While reading Linda Greenhouse’s piece in The New York Times this morning discussing today’s opening of the Supreme Court’s 2007 term (which is NOT the subject of this post), there was a little bit in the section about the Guantanamo Bay detainees case. That case, as you likely already know, involves the question of whether the Military Commissions Act, which Congress passed and the President signed into law last year, impermissibly prohibits the federal courts from considering habeas corpus petitions brought by Guantanamo detainees. So far so good. In the course of describing the case, she notes that Pennsylvania Senator Arlen Specter, who was the Chairman of the Senate Judiciary Committee, had voted in favor of the Act, but has now “filed a brief telling the justices he believes it is unconstitutional.” It is curious – to me at least – that Senator Specter would vote in favor of a law that he believes to be unconstitutional.

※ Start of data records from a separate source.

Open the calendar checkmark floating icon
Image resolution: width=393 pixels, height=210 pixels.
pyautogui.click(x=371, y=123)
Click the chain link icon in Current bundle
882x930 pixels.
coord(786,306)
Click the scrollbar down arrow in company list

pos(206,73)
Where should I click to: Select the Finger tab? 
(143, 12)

As a voting member of a coequal branch of the federal government, Senator Specter has a duty to protect and uphold the Constitution, just as the President does, and just as the Supreme Court does. It seems to me to be an abrogation of that duty to vote in favor of a bill that one believes violates the Constitution. If Senator Specter REALLY believes that the Act is unconstitutional, in my view he had a duty to vote against it. Hos vote in favor of the Act was no less an instance of dereliction of duty than was the President’s signing into law of McCain-Feingold, which, the President opined at the time, he believed was, at least in substantial part, unconstitutional.

Of course we are talking about the Senator who famously voted “not proven” at the conclusion of the Clinton impeachment trial. But still, if Senator Specter had concerns about the constitutionality of the Act grave enough to justify his filing of an amicus brief, ought he not have voted against it in the first place?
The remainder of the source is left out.